Biological drugs such as infliximab, alefacept, etanercept, and sorafenib have also been reported to be associated with EML134. We report a case of EML and a dysplastic nevus that developed in a patient with chronic myeloid leukemia (CML) after using nilotinib.

A 39-year-old female patient was found to have CML after a routine health evaluation and began to take 400 mg nilotinib twice a day from 2008; she was still taking the medication at the time of the study. After several months, she gradually developed pigmented lesions on her face and trunk. During the next 4 years, the number of pigmented lesions increased, appearing throughout the whole body, including areas that are not exposed to sunlight. On examination, we found ≥100 pigmented lesions with diameters of 2~3 mm. In addition, 4 years after the initiation of therapy, she noticed a 4-mm dark papule on her right thigh, with itching. Dermoscopic examination of the papule on the thigh showed structureless pigmentation with asymmetric and irregular and fuzzy borders, and several blackish globules were found on one side of the periphery (Fig. 1A, B). Histopathological examination of the 3-mm, benign melanocytic lesion showed slightly elongated, clubbed rete ridges and intermittently distributed single melanocytes at the tip and side of the rete ridges without signs of dysplasia (Fig. 2A). In contrast, the atypical pigmented lesion showed elongated, fused rete ridges and contiguously distributed single melanocytes and a few small nests at the dermal-epidermal junction. In addition, eosinophilic fibroplasias and mild perivascular infiltrate were observed. The lesional melanocytes were observed to have moderately enlarged nuclei and slightly hyperchromatic nucleoli (Fig. 2B~D). Therefore, we established a diagnosis of dysplastic nevus with EML that developed during nilotinib therapy. We removed the dysplastic nevus through punch biopsy and the multiple melanocytic lesions with a 755-mm alexandrite laser.

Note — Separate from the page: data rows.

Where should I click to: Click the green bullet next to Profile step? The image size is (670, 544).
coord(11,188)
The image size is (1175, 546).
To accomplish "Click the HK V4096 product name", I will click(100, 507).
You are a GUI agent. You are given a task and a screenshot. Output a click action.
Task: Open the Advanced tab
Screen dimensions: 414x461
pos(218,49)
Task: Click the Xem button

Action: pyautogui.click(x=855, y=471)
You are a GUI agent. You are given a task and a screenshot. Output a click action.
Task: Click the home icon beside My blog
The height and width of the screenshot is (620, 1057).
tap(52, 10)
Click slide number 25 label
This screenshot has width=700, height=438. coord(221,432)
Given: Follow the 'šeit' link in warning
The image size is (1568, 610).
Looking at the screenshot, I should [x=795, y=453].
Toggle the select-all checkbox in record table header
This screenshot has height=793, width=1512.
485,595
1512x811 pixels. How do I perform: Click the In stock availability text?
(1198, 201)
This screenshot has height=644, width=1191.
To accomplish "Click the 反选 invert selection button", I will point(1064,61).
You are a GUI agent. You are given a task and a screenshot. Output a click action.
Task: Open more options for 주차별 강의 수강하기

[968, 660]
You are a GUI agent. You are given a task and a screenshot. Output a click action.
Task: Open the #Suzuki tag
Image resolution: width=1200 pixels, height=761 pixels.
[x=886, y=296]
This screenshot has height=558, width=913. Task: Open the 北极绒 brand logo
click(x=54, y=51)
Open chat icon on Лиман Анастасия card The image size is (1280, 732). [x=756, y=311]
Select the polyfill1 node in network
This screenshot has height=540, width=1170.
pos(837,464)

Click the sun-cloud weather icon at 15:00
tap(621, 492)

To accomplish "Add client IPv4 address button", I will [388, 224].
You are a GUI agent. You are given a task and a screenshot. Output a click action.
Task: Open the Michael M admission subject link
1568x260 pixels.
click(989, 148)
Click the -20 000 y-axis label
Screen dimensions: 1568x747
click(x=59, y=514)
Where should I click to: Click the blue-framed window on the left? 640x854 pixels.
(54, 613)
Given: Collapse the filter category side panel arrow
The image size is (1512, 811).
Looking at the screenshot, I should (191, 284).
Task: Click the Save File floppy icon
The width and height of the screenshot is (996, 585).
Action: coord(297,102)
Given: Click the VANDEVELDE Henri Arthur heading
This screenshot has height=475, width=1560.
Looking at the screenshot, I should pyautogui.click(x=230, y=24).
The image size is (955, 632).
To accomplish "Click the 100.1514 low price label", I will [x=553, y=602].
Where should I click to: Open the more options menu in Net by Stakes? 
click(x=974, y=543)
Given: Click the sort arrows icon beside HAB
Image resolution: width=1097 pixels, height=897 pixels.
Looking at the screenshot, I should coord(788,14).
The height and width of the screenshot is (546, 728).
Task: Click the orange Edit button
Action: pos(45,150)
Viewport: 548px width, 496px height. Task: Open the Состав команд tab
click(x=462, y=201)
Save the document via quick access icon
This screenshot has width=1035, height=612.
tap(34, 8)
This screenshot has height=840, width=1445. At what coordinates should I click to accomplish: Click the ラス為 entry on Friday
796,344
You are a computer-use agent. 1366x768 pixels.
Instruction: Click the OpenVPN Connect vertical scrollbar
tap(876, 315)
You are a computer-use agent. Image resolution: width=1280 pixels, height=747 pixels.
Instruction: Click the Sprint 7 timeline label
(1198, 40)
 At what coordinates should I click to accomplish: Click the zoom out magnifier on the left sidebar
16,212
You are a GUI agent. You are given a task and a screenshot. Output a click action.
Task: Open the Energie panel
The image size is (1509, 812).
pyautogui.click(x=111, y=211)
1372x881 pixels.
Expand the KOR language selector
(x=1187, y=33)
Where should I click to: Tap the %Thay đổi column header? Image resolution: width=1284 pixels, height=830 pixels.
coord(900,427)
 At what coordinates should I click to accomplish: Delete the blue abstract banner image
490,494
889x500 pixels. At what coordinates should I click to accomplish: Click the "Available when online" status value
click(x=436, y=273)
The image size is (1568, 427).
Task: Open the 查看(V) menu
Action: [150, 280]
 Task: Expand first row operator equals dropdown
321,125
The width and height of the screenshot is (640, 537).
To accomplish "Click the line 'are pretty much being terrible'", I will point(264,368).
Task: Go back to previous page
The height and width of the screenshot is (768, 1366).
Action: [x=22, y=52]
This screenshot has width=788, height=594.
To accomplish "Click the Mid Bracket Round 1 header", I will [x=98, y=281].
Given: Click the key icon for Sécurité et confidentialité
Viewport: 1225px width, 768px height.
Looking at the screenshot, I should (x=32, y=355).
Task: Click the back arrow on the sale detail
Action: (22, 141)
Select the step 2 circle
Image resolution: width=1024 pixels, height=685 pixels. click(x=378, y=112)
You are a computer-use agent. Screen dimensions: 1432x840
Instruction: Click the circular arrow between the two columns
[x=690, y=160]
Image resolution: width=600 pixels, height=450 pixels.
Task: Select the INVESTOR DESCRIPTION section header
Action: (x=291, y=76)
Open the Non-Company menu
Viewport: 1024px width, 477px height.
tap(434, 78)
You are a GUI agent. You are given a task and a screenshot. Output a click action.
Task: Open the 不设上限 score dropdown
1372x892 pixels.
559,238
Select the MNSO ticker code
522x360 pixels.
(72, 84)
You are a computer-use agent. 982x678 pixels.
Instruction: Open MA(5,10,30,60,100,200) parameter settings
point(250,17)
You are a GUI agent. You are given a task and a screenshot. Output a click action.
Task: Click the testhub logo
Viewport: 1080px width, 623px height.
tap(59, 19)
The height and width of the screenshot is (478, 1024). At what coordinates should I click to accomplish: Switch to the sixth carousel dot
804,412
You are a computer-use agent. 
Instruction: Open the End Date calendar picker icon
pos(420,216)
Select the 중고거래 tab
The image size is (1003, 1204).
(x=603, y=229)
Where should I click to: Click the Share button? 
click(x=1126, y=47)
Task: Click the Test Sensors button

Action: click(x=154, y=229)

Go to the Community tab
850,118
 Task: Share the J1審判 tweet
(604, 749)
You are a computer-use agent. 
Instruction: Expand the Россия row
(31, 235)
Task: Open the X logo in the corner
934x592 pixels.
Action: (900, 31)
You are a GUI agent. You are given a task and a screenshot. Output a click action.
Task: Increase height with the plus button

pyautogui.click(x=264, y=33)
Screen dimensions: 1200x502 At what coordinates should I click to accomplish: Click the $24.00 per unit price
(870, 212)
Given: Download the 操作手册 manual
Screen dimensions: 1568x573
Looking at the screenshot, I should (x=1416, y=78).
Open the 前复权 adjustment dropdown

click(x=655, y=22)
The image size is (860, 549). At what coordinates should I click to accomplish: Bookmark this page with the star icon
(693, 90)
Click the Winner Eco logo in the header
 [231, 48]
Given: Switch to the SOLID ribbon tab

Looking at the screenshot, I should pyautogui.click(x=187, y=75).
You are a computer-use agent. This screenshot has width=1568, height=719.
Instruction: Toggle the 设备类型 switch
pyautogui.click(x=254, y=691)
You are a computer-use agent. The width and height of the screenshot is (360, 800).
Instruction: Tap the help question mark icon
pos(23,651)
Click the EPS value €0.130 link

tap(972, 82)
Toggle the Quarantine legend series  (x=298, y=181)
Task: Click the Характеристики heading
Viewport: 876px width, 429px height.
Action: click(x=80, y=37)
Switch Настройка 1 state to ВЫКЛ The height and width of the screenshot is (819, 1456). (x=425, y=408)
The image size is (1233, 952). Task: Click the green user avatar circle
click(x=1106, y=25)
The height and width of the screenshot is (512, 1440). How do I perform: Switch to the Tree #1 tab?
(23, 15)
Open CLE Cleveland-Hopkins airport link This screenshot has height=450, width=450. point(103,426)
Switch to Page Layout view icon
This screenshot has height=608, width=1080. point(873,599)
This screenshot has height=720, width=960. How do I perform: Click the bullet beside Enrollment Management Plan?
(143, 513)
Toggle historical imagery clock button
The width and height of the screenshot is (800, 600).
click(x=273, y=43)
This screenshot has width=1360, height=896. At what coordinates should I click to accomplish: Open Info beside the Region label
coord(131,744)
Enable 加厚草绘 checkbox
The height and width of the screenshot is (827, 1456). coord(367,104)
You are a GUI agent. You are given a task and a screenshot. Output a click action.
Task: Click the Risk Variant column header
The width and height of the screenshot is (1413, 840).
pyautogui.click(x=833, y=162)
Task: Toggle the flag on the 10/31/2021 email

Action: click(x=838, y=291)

Nilotinib is a second-generation tyrosine kinase inhibitor with excellent efficacy for CML5. The effects of nilotinib as a KIT inhibitor were also reported to show a durable response in patients with metastatic melanoma harboring the KIT mutation5. However, there have been no clinical or laboratory reports of nilotinib affecting the proliferation of melanocytes or tumor development from a melanocyte origin. Nevertheless, the development of EML after nilotinib use may possibly be caused by interference with the functions that control the proliferation of melanocytes through similar mechanisms as those of sorafenib-3 or tumor necrosis factor-α inhibitor-induced EML14. Because the development of eruptive pigmented lesions has been related to immunosuppression, potentially diminished immune surveillance may allow melanocyte growth factors to the promote development of pigmented lesions3.

To our knowledge, this is the first reported case of a dysplastic nevus with EML that developed during nilotinib therapy in a middle-aged woman with CML.